The wildfire survivor profiled in this Orange County Register
article has been attending United Policyholders’ Roadmap to Recovery
meetings and was pictured in our spring newsletter receiving her copy of
the Disaster Recovery Handbook and Household Inventory Guide.
Readers mourned and complained when we ended Teryl Zarnow’s family
column. Many of us shared her experiences as our children grew up along
with hers. So we decided to bring back that insightful voice, this time
to focus on local events that affect us all. Read her here every Sunday
and learn a little more about yourself and our community.
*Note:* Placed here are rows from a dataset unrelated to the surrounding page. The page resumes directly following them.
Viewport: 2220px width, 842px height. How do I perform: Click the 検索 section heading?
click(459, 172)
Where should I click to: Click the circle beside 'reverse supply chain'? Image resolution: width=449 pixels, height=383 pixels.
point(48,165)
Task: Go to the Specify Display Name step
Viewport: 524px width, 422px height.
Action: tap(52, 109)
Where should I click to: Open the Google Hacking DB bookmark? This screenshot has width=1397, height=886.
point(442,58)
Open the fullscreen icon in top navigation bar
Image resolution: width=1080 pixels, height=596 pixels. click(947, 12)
Ken Brusic, editor, The Orange County Register
Sixteen years ago Jeff and Karla Rindskopf built their dream house, up
in the Yorba Linda hills where the sidewalk ends. Their back yard
overlooks Chino Hills State Park, and on a clear day they can see the
San Bernardino Mountains.
“We were all into the view,” recalls Karla. They never thought much
about fires, then.
Nov. 15, 2008, was not a clear day in Yorba Linda when the Freeway Fire
destroyed 118 homes.
Jeff and their son, Jeffrey, had been watching the flames around the
bend from a neighbor’s yard. Jeff casually began to pack a few
belongings and family pictures, mostly thinking what a pain it would be
to unpack everything later.
Then the wind shifted.
Karla was in the check-out line at Kohl’s when Jeff called her to come
home. Turns out she had an hour to pack up a lifetime. Their daughter
Tara raced home to throw together an overnight bag. They were thinking
inconvenience more than disaster. They were planning on coming back.
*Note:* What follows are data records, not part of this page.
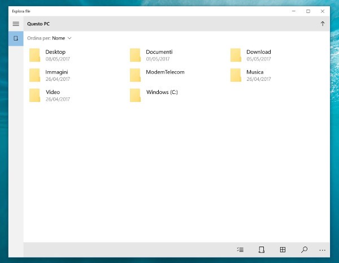The image size is (339, 263).
Task: Open the hamburger navigation menu
Action: point(16,24)
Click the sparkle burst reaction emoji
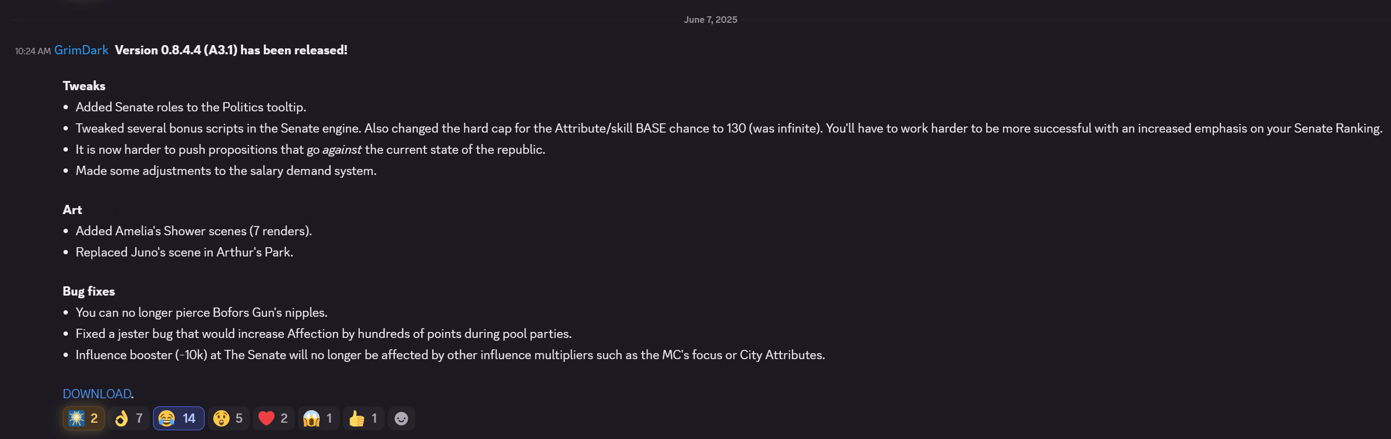The height and width of the screenshot is (439, 1391). 84,418
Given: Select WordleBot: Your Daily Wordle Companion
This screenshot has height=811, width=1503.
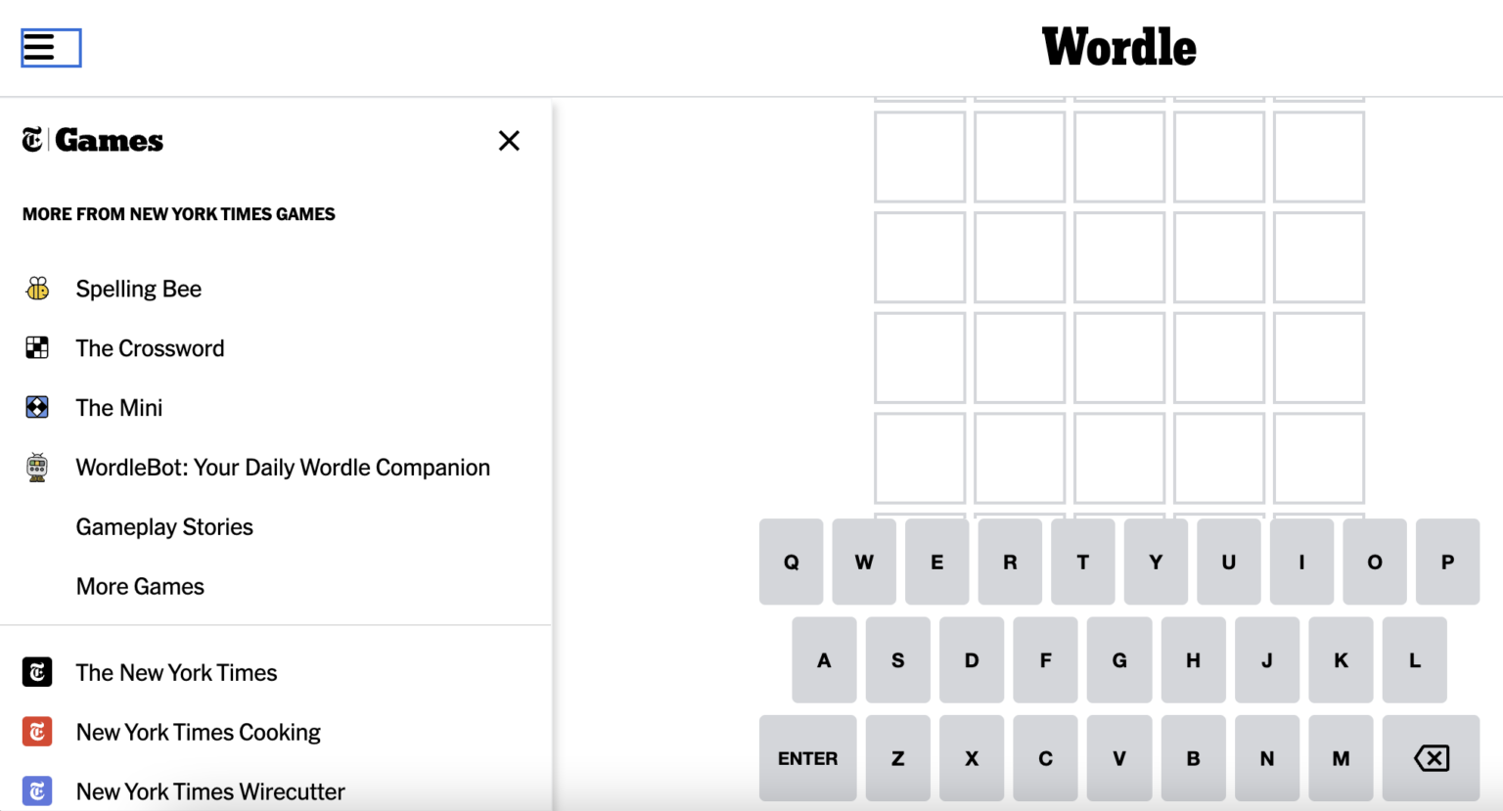Looking at the screenshot, I should coord(283,468).
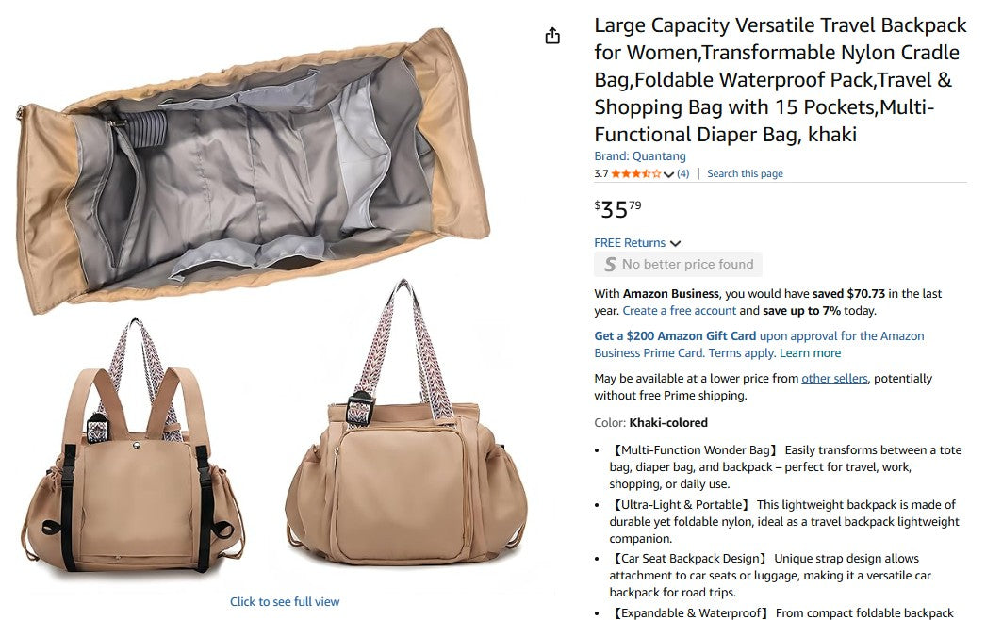Click Create a free account link
The height and width of the screenshot is (620, 986).
pos(679,311)
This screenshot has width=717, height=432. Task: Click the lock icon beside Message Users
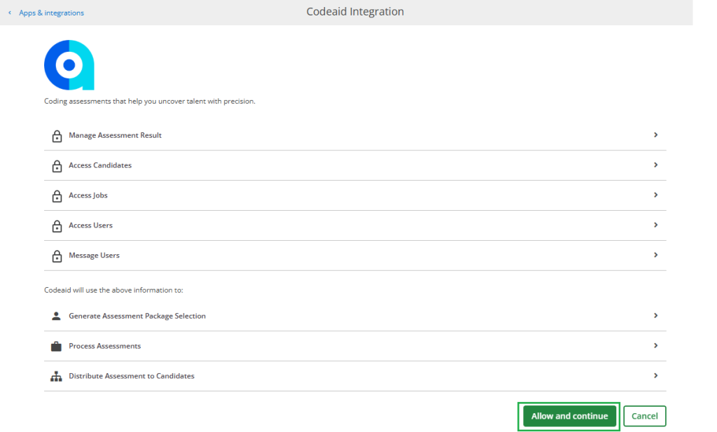pos(57,256)
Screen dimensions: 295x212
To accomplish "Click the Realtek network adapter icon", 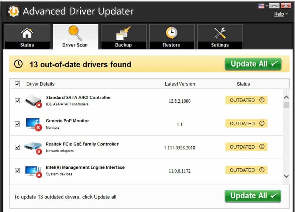I will click(x=32, y=147).
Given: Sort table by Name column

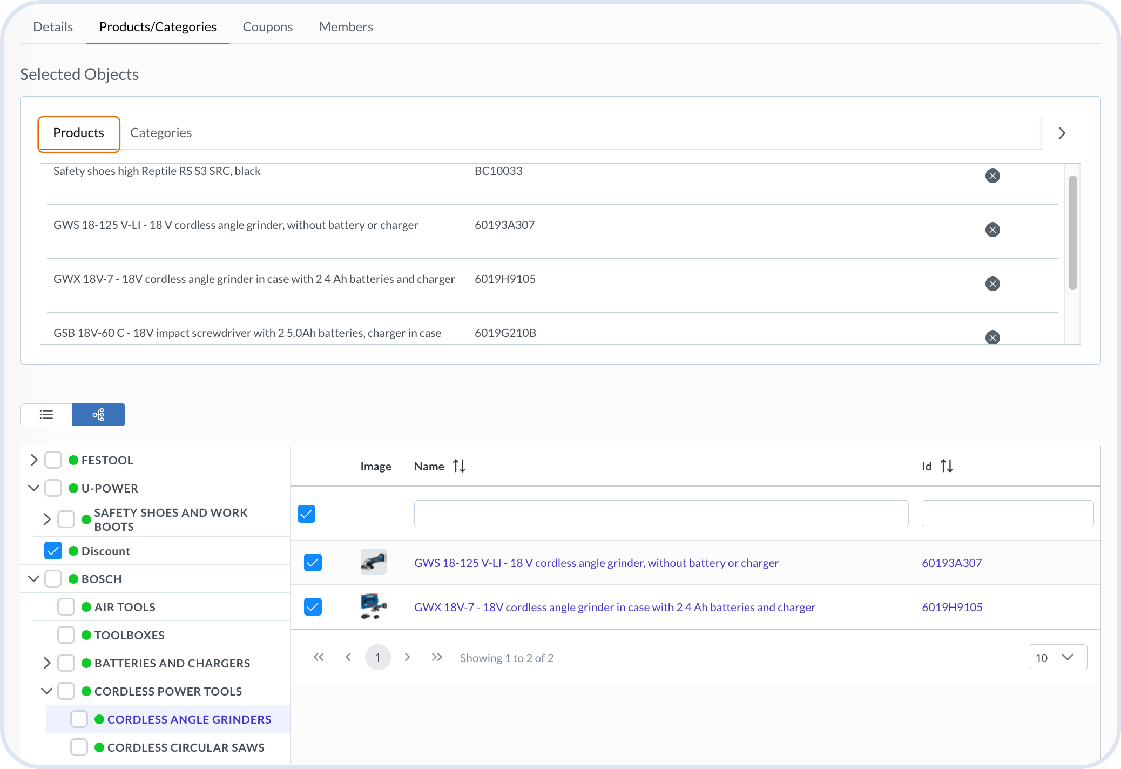Looking at the screenshot, I should [x=459, y=466].
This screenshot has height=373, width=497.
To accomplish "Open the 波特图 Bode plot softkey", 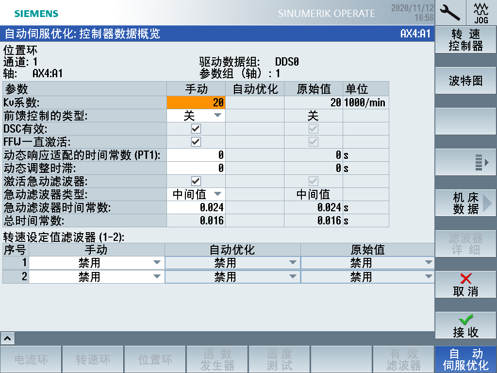I will (465, 81).
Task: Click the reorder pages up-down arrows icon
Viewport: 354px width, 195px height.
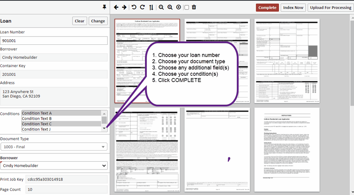Action: coord(151,7)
“You always think it will be someone else,” Karla says.
“I didn’t think our house was going to burn,” Tara adds.
Jeff knew differently.
“I hadn’t even driven out of the neighborhood, and I knew our house was
on fire. I was physically sick because my house burned down.”
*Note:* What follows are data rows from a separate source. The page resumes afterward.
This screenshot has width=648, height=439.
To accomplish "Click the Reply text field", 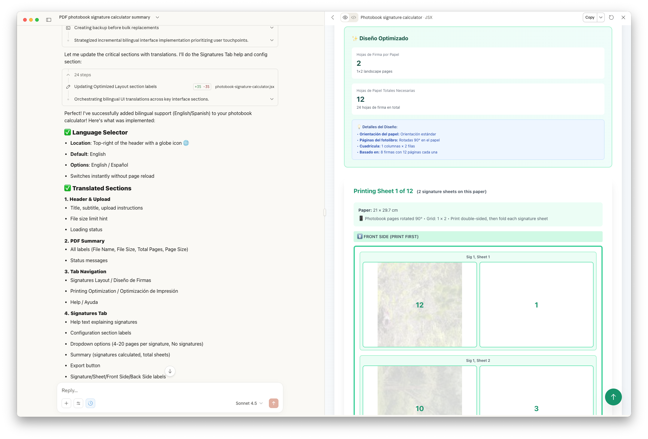I will click(x=170, y=390).
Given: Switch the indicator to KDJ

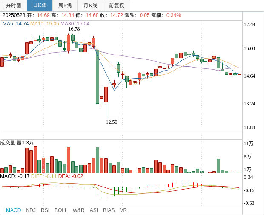Looking at the screenshot, I should [x=31, y=210].
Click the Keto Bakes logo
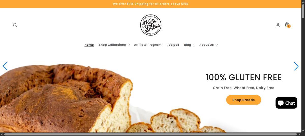Screen dimensions: 305x136 click(x=151, y=25)
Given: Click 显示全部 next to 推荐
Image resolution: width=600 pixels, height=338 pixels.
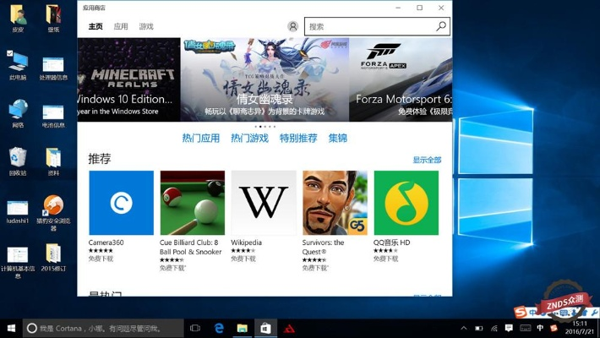Looking at the screenshot, I should pyautogui.click(x=427, y=160).
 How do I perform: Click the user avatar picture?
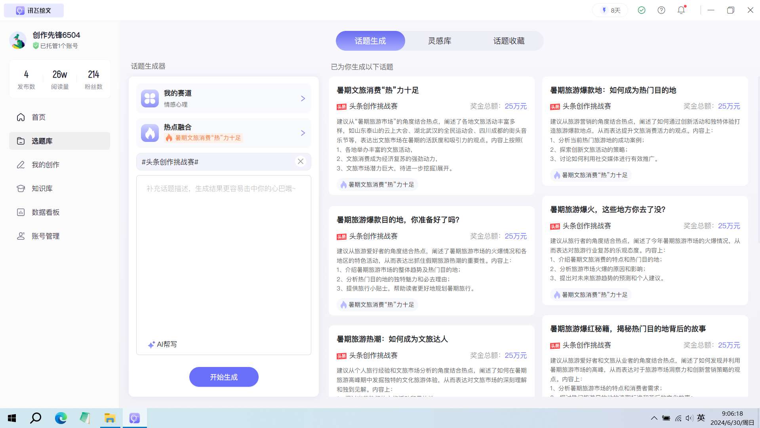coord(18,40)
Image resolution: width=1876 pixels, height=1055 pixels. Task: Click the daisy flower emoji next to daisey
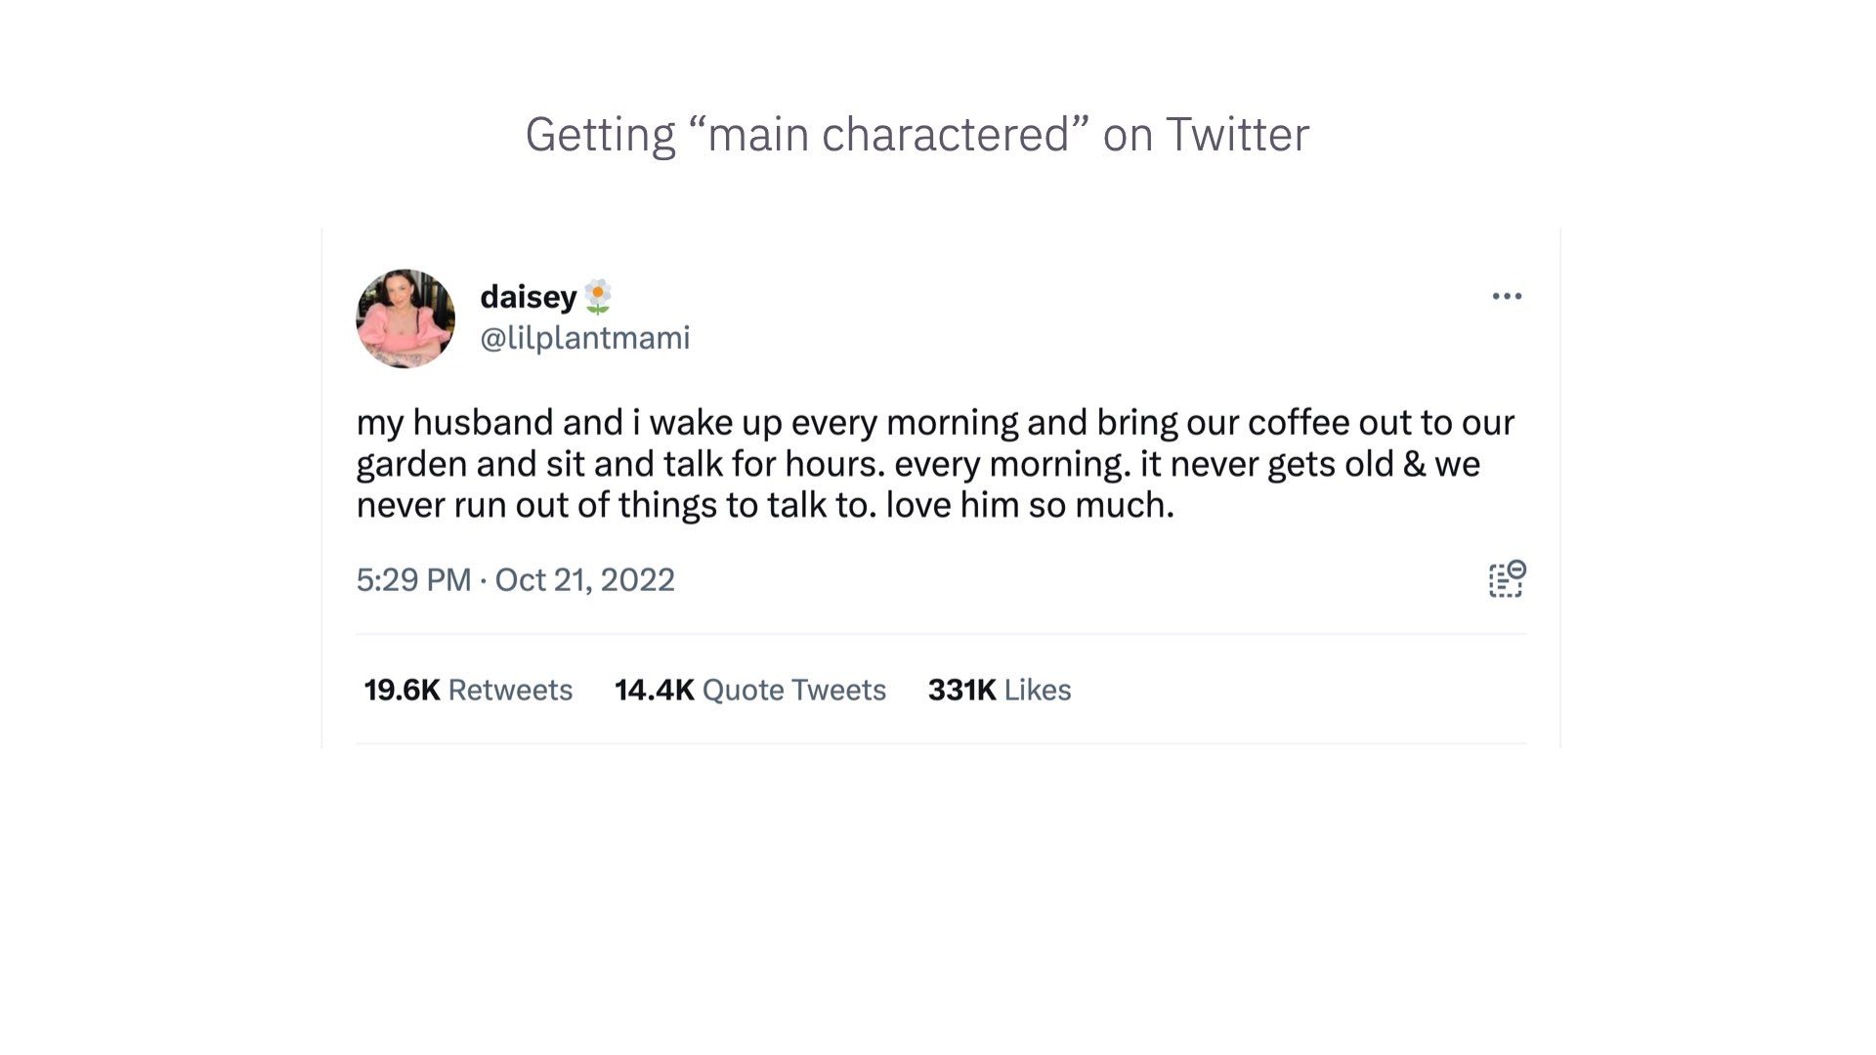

When wildfires rampage, we focus on the flames, the heroes and the
losses. The aftermath isn’t nearly so dramatic, but, in its own way,
it’s just as quietly awful.
Jeff Rindskopf doesn’t take chances. He cleared and landscaped his
backyard down the slope. He is no beginner in insurance, either, and
this turns out to be a key point to his ongoing battle.
In 2007, Jeff’s brother lost his home in the Witch Fire, near San Diego.
Because his brother was under-insured, Jeff called his own insurance
agent to confirm that his coverage was adequate. His agent assured him
it was.
Turns out, it wasn’t. The Rindskopf’s insurance didn’t cover the entire
cost of rebuilding. Turns out, the truth about fires is that after the
trauma comes the misery.
What happens after your house burns down? Well, you can’t live at an
Embassy Suites forever. Since December the Rindskopfs have lived in a
rental house. The insurance process has been almost a full-time job.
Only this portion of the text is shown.